I grew up going to the theater. There were four theaters in Seattle for which we had season tickets at various times: A Contemporary Theater (ACT), then a few blocks from the Seattle Center, Intiman and Seattle Repertory Theater, both on the outer edges of the Seattle Center, and the Theater Off Jackson, a tiny space wedged in next to the Wing Luke Museum in Chinatown. (There were also season tickets to the opera, modern dance at the University of Washington's Meany Theater, and the symphony. My parents loved them all, and as an only child I was swept along into their world). In later years I drifted away from these cultural pursuits, and only now have I slowly come back them. Although this time around it feels strange to be there without my parents, my handbag in one hand, a shawl in the other, running across the street in time to slip into my seat and flip through the program before the lights come down.

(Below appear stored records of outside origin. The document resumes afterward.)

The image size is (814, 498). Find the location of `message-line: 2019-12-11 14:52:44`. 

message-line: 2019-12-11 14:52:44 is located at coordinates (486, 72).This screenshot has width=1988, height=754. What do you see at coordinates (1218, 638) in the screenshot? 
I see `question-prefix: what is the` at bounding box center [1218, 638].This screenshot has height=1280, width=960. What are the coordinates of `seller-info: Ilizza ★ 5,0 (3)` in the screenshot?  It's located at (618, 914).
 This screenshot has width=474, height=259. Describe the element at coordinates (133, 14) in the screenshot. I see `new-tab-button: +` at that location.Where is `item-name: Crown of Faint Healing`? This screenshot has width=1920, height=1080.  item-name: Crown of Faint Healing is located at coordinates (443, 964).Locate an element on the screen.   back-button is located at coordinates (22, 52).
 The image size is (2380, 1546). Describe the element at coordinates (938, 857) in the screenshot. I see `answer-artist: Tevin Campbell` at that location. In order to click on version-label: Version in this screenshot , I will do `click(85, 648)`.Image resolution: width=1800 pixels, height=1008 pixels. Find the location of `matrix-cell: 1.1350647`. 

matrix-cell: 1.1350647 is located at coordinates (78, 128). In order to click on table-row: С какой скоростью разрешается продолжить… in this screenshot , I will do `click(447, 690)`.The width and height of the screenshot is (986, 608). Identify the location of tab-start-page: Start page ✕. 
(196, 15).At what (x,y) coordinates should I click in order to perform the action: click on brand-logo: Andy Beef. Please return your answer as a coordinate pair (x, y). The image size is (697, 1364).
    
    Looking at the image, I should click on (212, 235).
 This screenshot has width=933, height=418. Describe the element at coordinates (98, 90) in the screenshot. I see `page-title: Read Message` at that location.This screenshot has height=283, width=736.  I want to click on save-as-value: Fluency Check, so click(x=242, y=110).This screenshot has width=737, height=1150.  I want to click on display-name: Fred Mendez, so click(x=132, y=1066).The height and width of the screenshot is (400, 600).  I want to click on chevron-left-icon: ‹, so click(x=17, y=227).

A few months I leapt at the chance to see Uncle Vanya at the Intiman Theater. It has been many years since I read Chekhov , and it seems a lifetime has passed since then. Actually, I have never seen Chekhov performed, with the exception of Tennessee Williams' Notebook of Trigorin, which is his Southern-inflected adaptation of The Seagull. (A surreal experience). But I have read his plays and short stories, and here was his Uncle Vanya with the language stripped of its dust to bring this story of love and loss and regret. I was only moderately distracted by a) the presence of Samantha Mathis as Elena and b) the wig worn by the actor who played Astrov and who had a small role in the film The School of Rock. Also, I kept thinking, hey! It's that uptight father from The School of Rock! With a really bad wig! But then they began to speak and all my thoughts fell away, leaving only the glances between characters that I felt like a touch on my own skin, and words that made me laugh one minute and sent a shiver up my spine the next.
I have never loved anyone, and I never will, says Astrov to Sonya on a dark, stormy night. Hard words to hear from someone you have been silently, hopelessly in love with. My heart broke for her, and for her uncle Vanya, the former realizing that she has wasted her youth and has nothing left of promise except for a life of unending work, and the latter who can only look back with desire and regret that he has lost his chance of happiness and is growing old and disillusioned. The professor, Sonya's father, and Elena, his young wife, seem to be sleepwalking through the days on the old estate, Sonya and Vanya and Astrov and the old nanny and Vanya's elderly mother revolving around the spoiled old professor and his enchanting, beautiful wife like planets around two seductive suns. I feel their heartbreak and regret, their hope for a peace that might only come with death, as sharply now when I read from the page as I did when I heard them aloud on the stage, and it is like a caress.